EMT
Platinum Member
- Jan 13, 2010
- 14,483
- 15,308
Again, no offence but I'm watching you. You could be one of those Malawians who can speak Kiswahili so fluently. I met such Malawians abroad and I was dumbstruck!
Here we go again. The "where are you really from question." Should I answer this, or tell you what I think, that you're just another xenophobic trying to judge people by where they come from? If I were to question or argue with you on this, would my actions be interpreted as reverse xenophobia on my part?
But if you're looking for an answer, of course, I know what you mean, and you've no any real malice in mind. You're not saying I couldn't possibly be a Tanzanian. Rather, something about me - perhaps my JF posts, my ID or the color of my avatar - has lit your curiosity.
Still, like others I always resent the question because it implies that I can only really and authentically be one thing, the one thing, incidentally, that I had no choice in choosing and have no power to change.

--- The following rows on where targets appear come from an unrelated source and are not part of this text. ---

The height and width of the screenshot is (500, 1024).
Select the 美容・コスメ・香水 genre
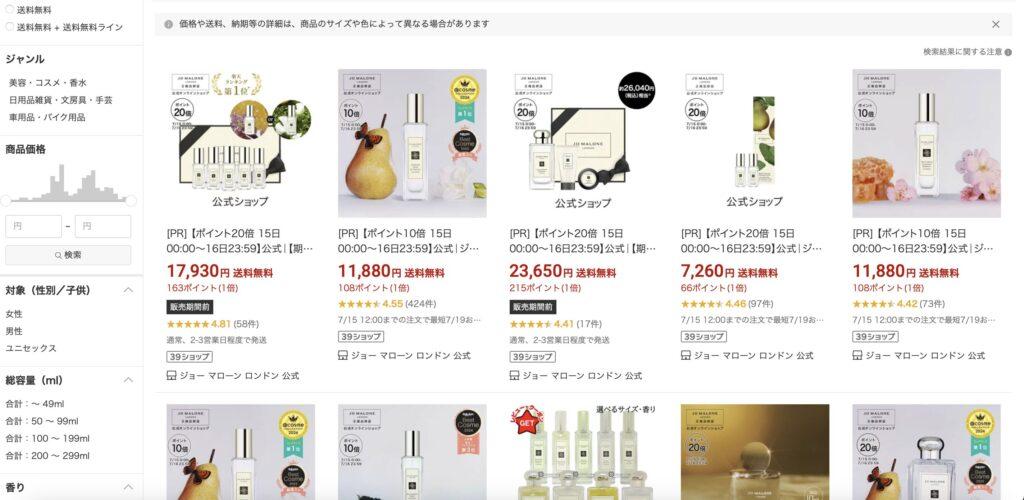tap(48, 83)
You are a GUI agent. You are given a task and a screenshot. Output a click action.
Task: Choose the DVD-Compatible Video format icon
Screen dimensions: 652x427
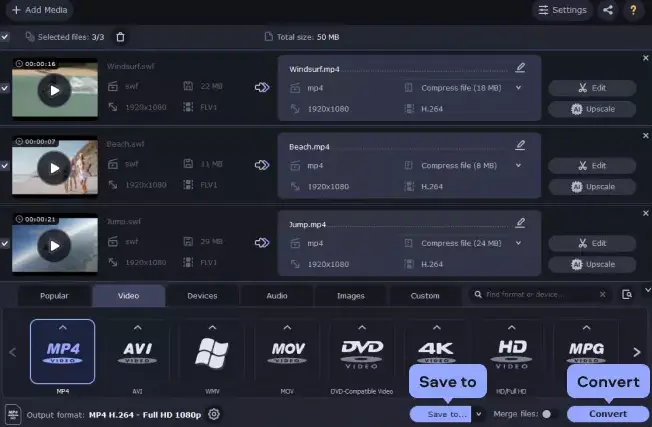(361, 351)
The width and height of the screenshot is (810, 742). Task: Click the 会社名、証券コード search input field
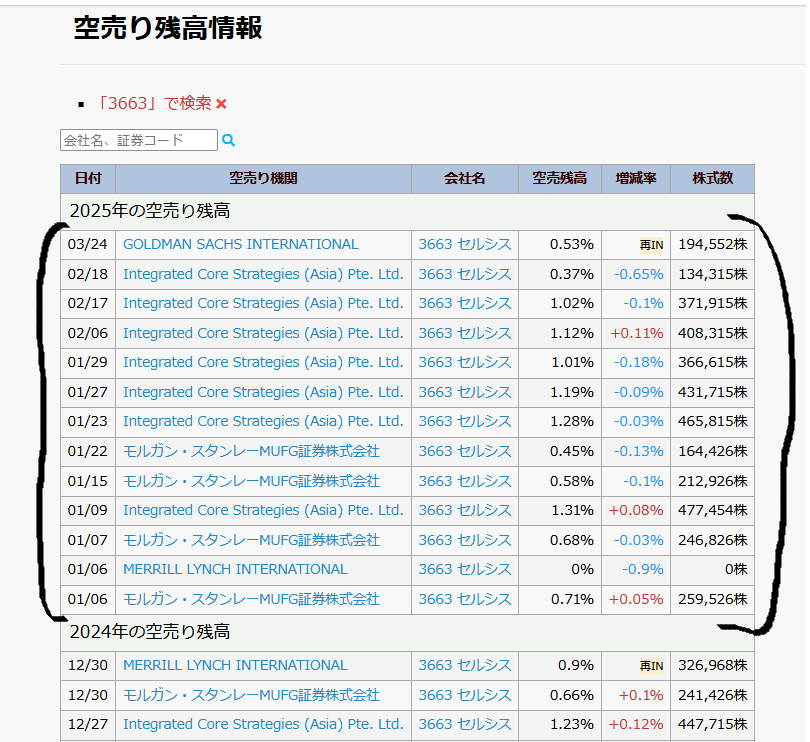coord(140,140)
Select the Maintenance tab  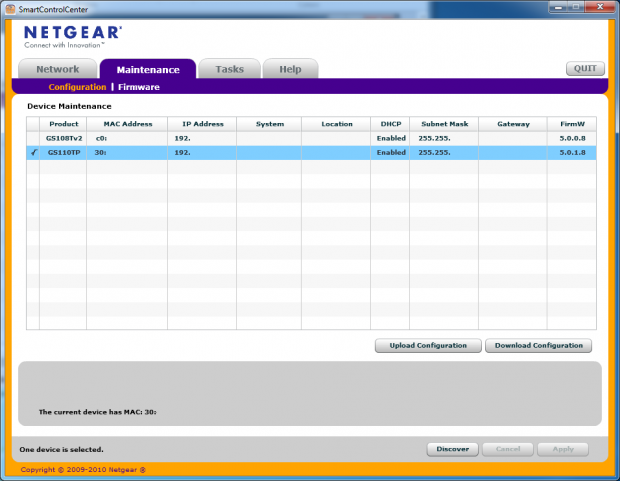click(148, 69)
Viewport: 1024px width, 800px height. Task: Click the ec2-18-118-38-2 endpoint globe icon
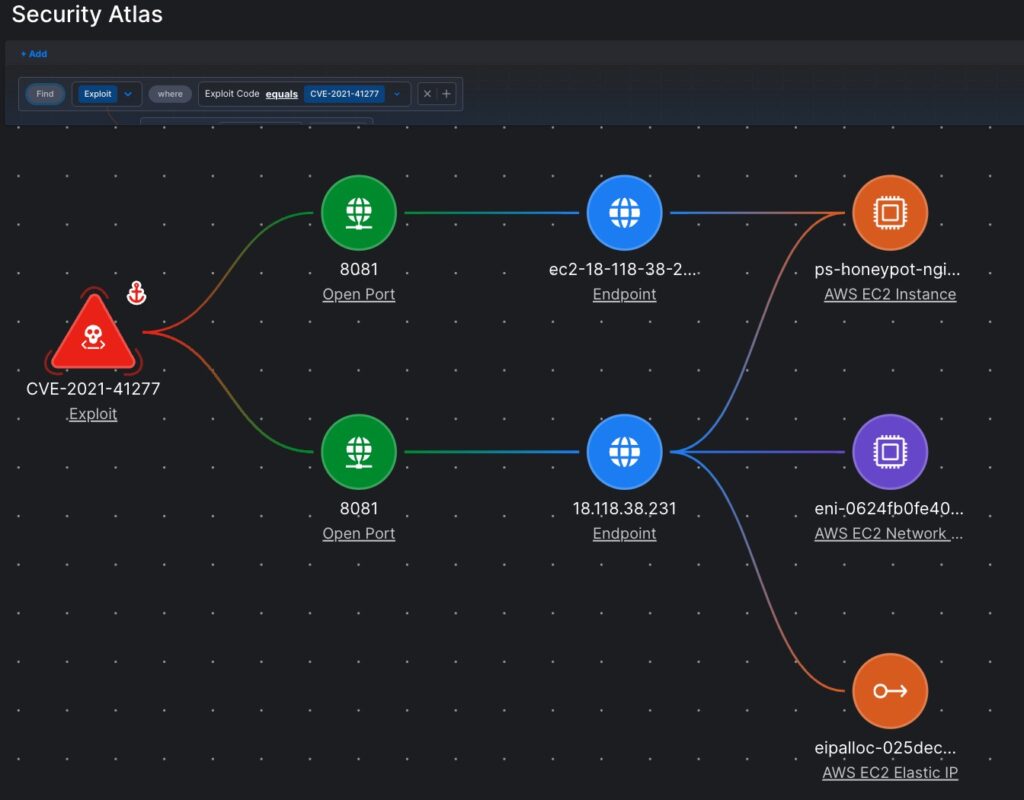click(625, 213)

I don't want to be misunderstood. Like millions of other Tanzanians, I, too, have a hyphenated identity. Left of the hyphen, I'm Libyan, and a very proud one to boot. But that's not all I am. I'm also a writer, a doctor, a Muslim, a German speaker, a passionate (but terrible) singer, a lousy swimmer, a New Yorker, an Arab, the youngest of three children, a drinker of way too much coffee, a lover of W.B. Yeats' poetry, a hater of injustice, a husband, a frequent flyer, and, according to my wife, a person in some serious denial that he's getting older.
The question "Where is EMT from?" may help you locate me, but it will never describe me. Got it?